Update: das hatte ich in früheren versionen gemacht; jetzt habe ich getreu dem Motto »keep it simple« darauf verzichtet – in der Hoffnung, dass die negativen Auswirkungen im esotherischen Bereich sind.
Layout
Das Leiterplattenlayout ist für das Ergebnis sehr wichtig. Es wurde und wird immer wieder darauf hingewiesen, dass das (klangliche) Ergebnis nicht allein durch Schaltung und Komponenten bestimmt wird – und das kann ich bestätigen! Lehmann verwendet den Top-Layer als “karierte” Massefläche, die der Abschirmung dienen soll. …. folgt….
Kompromiss
An den genannten Fakten lässt sich schon erkennen, dass man keine Phonostufe bauen kann, die mit MC- und MM-Systemen gleichermaßen gut zurecht kommt. Die genannten rauscharmen Operationsverstärker liefern bei MM-Systemen nicht die gleiche Performance wie bei MC-Systemen; die Impedanzen der verschiedenen Tonabnehmersysteme unterscheiden sich erheblich.
Die Schaltung
In der aktuellen Version ist die Schaltung »entschlackt«; nicht abgebildet ist die komplette Spannugsversorgung.
Stückliste mit Online-Berechnung der Werte
Hier sind empfohlene Werte aufgelistet, die sich entsprechend vorhandener Bauteile neu berechnen lassen. Sinnvolle Grenzen werden durch den Rechner nicht vorgegeben, sollten aber beachtet werden, um insbesondere die Gesamtimpedanz des RIAA-Netzwerks in einen vernünftigen Rahmen zu halten.
IC1=Analog Devices SSM2019
IC2=Burr Brown OPA627
Ri1=Ri2=50ohm
Ci=100pF
Die Darstellung der gesamten Schaltung einschließlich Spannungsversorgung und Platinenlayout wird in den nächsten Wochen folgen.
Toleranzen
Die Simulation (durchgeführt mit idealen Operationsverstärkern nach Schaltung Beispiel 1) des zeigt einen sehr gleichmäßigen Frequenzverlauf, der bei 30Hz eine Abweichung von nur 0.1dB aufweist. Das setzt die Verfügbarkeit der errechneten Werte voraus.
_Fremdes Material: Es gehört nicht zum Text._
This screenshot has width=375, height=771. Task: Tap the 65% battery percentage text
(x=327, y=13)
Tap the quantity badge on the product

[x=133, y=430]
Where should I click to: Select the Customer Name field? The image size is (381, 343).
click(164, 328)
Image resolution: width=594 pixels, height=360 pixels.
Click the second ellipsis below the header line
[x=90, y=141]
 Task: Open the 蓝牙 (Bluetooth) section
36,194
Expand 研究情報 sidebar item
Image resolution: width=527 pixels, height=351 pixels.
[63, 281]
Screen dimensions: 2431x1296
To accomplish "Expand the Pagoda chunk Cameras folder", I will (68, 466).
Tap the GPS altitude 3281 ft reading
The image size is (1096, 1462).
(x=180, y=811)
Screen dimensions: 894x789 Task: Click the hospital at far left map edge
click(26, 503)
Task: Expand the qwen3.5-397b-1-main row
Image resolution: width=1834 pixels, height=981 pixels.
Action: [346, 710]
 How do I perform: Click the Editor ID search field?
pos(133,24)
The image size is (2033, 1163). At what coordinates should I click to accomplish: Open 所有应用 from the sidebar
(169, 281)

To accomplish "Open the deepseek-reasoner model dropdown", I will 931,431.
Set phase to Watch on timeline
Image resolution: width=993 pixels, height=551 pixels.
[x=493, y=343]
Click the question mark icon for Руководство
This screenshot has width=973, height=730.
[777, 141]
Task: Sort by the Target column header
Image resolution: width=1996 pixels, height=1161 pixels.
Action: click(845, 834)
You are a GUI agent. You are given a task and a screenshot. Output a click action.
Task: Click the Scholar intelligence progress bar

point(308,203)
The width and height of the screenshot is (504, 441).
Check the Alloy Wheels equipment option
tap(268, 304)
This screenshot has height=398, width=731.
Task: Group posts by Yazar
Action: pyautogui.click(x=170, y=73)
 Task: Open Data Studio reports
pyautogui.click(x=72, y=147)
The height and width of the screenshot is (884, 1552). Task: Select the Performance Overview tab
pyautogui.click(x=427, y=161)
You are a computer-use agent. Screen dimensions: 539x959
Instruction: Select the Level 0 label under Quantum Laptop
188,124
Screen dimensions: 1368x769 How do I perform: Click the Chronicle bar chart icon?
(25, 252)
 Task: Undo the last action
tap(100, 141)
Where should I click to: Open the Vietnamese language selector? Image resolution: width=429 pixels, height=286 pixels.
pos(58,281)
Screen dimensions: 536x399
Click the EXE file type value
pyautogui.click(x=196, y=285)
Das ist durch Selektion der Bauteile, die ja üblicherweise mit Toleranzen von 0.1% bis 20% verkauft werden.
Mit den Normwerten, die den errechneten am nächsten liegen sieht die Kurve dann so aus … Abweichungen von ca. einem halben Dezibel. Diese sind – besonders im Bassbereich – völlig zu vernachlässigen.
Literatur
www.users.gl…valveamp/ > “read it” RIAA cap calc
http://www.geocities.com/rjm003.geo/rjmaudio/…
http://www.tnt-audio.com/clinica/solidphono_e.html very similar to Lehmann Audio Black Cube, nice power supply design
Fußnote
*Eigentlich stand hier mal “Krabbelkäfer”, von einem aufmerksamen Mitbürger (Ulf O.) wurde ich darauf aufmerksam gemacht, dass diese im Allgemeinen nur sechs Beine haben, in diesem Fall aber acht derer auftreten und es sich somit um Spinnen handeln müsse.